So… you screwed up. You lost your temper. You said something awful.
You betrayed their trust. You disrespected them.
You’re embarrassed. Pissed at yourself. Hurt, knowing you let them down and hurt them.
You apologized. Explained yourself. Said it won’t happen again, but they’re so sad, hurt, even cold to you. The bond was broken. Now, there seems to be a wall between you two.
What now? Where do you begin? Is there hope?
What will it take to get it back to where you used to be? Is it even possible?
I’ve had a few guys reach out to me recently asking for advice and desperately wanting to fix whatever they did. There was so much emotion in the conversations I had with them that it was obvious to me that this topic is a very touchy one for everyone, but especially for men. There is nothing worse for a man than to know that he failed his partner. When he hurt and upset her, and destroyed the trust – forcing the love away from himself. The men I spoke with were so hard on themselves, that they were even saying crazy things like “I said I’m sorry but she doesn’t look at me the same. I can’t handle it. I’m just going to walk away from this.” or “I f’d up beyond repair. She says she doesn’t know if she can forgive me and doesn’t want to talk about it anymore. She’s not letting me fix it – I give up!”
I was glad they reached out to me, and I’m very happy to say that I was able to calm them down and talk through the situation with them – helping them save the relationships.
Here was my advice:
1. Listen to them. Really LISTEN to them about what upset them and why. You won’t fully understand until you let go of your own thoughts and pay attention to what they’re saying. In some cases the thing that upset him/her is not at all what you think it was.
2. Take time to Reflect. Alone. Learn from the Experience. Make sure you reflect back on the situation and dissect the events that took place. What caused you to act that way? What caused your partner to act that way? What could have prevented it? Are there deeper things that need to be looked at? What did you learn? Make sure there’s inner growth that took place.
3. Forgive Yourself. Accept what took place and that you screwed up. There won’t be any productive conversations and you won’t be in the right mindset to move on if you don’t stop beating yourself up in your own head. Let go of the guilt the best you can. Really try.
4. Show them you Understand. Regurgitate what they told you and show them that you understand, fully. Validate their feelings and explain how you will prevent that from happening in the future. Saying “Sorry” isn’t enough. This is the first step to rebuilding the bond that you broke. And DO NOT judge, criticize or dismiss anything your partner says. This is NOT the time to get defensive or change the topic and point the finger at them. If and when your partner opens up, it’s up to you to make them feel understood, accepted and supported.
5. Stop Bringing it up! This is HUGE. Once you had the intimate conversation and you explained what you’ll do to rebuild the relationship, you need to stop bringing it up. If she’s pulled away and needs space – respect it. If she’s open to still seeing you but it’s colder than usual – accept it. Whatever you do, if she is done talking about the situation and there was a resolution, you constantly saying Sorry or bringing up the topic only takes you back to step 1 and makes her feel like the relationship is hopeless. She’s looking to you to lead here, and you must be strong, focused and patient.

* * *

* [Activity 1]:
Rewrite the article from "5. Stop Bringing" to "focused and patient.", substituting "distance" for "space".
* [Activity 2]:
According to the article, what should you do if she has pulled away and needs space?

* * *

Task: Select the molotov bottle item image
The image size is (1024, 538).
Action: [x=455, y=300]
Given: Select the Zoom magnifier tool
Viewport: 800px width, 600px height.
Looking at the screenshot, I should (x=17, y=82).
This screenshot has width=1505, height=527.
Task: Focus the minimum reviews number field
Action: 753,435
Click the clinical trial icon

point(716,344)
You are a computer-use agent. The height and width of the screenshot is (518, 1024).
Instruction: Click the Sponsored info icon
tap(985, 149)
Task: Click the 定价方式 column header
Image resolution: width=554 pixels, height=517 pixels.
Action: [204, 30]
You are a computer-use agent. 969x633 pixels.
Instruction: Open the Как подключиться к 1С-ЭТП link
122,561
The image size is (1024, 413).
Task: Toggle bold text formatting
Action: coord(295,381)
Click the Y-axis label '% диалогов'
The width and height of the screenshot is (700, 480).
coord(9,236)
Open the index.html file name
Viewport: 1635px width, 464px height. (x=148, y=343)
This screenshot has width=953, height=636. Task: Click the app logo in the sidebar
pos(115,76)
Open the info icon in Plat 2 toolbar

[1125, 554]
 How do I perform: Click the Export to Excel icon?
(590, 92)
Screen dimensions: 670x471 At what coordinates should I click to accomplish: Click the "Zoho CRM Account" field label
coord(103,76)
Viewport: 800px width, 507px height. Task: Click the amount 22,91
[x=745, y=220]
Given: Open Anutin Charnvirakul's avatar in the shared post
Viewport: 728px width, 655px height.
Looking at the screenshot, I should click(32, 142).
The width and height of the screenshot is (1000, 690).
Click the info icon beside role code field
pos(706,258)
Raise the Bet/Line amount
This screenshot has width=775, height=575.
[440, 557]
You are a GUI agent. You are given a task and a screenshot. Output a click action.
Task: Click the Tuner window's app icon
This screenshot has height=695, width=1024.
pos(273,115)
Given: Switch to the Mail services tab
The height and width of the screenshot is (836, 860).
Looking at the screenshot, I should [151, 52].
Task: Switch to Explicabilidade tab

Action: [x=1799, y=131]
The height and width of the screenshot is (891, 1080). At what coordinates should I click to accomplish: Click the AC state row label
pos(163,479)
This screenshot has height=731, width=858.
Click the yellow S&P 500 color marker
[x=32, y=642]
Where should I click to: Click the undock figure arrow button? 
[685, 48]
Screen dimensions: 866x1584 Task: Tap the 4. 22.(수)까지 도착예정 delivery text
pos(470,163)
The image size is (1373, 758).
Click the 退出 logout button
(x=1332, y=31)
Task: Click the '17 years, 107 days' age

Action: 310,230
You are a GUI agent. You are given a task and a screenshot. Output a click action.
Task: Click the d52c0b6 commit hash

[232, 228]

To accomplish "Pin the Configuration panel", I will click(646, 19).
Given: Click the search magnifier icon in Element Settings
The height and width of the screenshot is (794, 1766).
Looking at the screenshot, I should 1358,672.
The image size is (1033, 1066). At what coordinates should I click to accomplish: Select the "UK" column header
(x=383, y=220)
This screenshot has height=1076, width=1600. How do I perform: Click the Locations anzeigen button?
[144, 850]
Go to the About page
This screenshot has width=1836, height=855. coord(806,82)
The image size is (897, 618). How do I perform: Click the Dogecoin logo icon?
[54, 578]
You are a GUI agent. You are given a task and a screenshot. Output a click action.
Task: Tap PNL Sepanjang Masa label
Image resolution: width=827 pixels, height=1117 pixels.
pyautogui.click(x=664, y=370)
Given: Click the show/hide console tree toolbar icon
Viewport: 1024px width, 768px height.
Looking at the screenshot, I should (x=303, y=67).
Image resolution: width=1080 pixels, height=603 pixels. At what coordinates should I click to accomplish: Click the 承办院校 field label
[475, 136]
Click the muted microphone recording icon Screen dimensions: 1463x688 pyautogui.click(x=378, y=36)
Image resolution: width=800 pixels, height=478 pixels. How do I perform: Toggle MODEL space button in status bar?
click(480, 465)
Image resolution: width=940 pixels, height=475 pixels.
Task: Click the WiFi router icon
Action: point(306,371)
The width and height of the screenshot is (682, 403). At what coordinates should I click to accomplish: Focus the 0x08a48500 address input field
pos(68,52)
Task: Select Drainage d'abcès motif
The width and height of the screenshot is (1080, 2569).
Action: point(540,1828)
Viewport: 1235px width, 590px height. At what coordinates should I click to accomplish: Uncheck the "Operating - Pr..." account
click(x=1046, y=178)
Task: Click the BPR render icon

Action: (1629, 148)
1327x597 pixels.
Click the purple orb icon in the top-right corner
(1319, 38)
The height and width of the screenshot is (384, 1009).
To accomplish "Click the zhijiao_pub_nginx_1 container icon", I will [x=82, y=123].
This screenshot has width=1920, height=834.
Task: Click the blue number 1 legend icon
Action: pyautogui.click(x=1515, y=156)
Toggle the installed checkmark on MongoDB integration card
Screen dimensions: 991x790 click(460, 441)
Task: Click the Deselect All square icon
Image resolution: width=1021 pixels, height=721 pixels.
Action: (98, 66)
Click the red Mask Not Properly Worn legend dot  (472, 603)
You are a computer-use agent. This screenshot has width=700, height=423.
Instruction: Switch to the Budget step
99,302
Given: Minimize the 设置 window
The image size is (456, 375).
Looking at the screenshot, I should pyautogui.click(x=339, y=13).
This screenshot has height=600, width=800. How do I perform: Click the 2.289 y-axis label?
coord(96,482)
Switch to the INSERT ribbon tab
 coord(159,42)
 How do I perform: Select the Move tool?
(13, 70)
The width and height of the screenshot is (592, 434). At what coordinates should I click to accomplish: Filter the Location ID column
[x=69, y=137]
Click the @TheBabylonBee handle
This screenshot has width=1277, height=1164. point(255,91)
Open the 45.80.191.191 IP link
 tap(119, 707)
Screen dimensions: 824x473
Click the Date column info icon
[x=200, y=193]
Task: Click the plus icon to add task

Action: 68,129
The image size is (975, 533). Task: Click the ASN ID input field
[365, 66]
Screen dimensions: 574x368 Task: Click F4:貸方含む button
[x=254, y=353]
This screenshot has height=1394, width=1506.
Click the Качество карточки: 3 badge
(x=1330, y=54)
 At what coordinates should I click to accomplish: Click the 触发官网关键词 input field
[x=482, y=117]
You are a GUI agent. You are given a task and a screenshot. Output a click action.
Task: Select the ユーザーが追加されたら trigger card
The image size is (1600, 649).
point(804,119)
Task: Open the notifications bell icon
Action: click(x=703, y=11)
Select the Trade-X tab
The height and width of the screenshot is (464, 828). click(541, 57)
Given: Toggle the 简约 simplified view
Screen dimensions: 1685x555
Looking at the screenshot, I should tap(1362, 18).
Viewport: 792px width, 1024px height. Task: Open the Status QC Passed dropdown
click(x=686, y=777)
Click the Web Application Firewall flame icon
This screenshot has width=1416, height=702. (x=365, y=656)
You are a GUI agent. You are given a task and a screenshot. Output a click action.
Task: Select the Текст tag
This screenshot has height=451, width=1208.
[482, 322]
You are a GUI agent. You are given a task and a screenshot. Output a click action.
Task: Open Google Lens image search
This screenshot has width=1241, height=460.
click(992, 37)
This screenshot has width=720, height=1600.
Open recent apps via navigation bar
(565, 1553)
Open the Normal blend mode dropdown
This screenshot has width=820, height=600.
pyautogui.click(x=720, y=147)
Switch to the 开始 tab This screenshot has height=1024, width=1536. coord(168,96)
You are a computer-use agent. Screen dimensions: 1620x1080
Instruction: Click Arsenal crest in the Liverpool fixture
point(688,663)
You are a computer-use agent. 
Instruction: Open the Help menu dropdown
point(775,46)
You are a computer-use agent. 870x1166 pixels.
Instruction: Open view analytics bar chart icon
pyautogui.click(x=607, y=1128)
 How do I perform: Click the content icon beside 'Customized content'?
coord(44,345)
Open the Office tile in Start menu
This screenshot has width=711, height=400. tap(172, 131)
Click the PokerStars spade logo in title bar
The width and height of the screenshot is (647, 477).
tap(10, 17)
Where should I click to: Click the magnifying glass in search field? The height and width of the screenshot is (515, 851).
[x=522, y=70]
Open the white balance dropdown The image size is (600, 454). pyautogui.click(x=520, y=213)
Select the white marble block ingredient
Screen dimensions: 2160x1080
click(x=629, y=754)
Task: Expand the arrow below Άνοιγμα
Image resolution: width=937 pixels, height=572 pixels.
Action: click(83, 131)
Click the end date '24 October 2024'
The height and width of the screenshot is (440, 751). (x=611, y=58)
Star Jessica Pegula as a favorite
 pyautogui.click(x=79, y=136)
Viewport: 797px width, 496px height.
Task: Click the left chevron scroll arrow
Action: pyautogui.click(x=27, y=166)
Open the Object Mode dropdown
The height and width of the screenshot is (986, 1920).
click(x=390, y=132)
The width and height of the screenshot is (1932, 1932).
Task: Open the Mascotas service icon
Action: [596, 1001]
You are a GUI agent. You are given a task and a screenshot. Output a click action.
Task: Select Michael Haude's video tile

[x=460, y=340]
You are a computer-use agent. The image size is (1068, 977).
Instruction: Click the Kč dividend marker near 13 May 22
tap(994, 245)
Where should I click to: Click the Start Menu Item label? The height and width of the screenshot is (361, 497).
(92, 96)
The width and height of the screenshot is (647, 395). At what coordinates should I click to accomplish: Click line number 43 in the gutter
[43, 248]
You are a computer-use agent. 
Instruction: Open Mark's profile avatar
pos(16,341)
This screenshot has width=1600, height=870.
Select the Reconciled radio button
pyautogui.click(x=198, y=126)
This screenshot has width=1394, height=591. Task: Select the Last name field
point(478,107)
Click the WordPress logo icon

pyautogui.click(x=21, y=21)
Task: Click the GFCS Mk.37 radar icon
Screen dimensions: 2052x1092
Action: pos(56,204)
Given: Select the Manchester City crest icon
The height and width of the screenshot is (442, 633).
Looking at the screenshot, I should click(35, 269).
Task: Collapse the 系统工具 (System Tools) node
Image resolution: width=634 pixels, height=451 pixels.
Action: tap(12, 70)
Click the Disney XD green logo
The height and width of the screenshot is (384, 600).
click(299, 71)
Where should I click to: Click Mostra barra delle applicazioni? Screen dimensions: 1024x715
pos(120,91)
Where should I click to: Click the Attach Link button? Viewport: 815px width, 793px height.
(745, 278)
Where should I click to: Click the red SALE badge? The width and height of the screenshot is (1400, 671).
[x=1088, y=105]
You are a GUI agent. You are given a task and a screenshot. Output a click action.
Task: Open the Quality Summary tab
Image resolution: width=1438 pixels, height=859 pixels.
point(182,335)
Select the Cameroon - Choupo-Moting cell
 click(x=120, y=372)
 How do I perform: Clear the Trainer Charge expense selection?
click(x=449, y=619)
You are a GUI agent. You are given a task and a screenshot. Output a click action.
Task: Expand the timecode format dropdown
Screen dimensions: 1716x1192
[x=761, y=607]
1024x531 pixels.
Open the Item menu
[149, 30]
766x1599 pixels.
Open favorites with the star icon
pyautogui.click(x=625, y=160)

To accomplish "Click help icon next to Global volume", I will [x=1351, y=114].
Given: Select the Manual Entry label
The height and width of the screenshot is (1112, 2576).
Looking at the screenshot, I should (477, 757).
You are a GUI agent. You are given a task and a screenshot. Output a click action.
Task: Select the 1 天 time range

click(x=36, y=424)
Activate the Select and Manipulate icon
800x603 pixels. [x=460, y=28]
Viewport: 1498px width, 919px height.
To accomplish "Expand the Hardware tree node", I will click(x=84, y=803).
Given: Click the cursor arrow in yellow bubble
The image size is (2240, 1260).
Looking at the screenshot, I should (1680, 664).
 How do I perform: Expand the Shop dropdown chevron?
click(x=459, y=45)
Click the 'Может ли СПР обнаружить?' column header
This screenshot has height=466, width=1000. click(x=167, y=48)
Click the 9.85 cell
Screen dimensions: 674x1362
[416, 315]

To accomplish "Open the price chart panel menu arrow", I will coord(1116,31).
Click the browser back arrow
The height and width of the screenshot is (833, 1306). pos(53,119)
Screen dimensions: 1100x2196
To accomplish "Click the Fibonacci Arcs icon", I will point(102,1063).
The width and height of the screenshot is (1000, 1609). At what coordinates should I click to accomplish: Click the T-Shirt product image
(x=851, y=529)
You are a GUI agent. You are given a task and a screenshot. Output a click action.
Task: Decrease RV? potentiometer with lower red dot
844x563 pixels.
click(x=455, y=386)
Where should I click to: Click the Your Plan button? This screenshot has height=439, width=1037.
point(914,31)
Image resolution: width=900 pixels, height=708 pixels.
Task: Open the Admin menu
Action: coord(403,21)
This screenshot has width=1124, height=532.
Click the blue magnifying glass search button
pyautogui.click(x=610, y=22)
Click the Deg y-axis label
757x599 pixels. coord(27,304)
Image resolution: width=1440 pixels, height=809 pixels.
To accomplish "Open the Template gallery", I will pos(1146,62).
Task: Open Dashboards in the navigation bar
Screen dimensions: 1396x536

* * *

* [Response area 1]:
5. Stop Bringing it up! This is HUGE. Once you had the intimate conversation and you explained what you’ll do to rebuild the relationship, you need to stop bringing it up. If she’s pulled away and needs distance – respect it. If she’s open to still seeing you but it’s colder than usual – accept it. Whatever you do, if she is done talking about the situation and there was a resolution, you constantly saying Sorry or bringing up the topic only takes you back to step 1 and makes her feel like the relationship is hopeless. She’s looking to you to lead here, and you must be strong, focused and patient.

* [Response area 2]:
Respect it.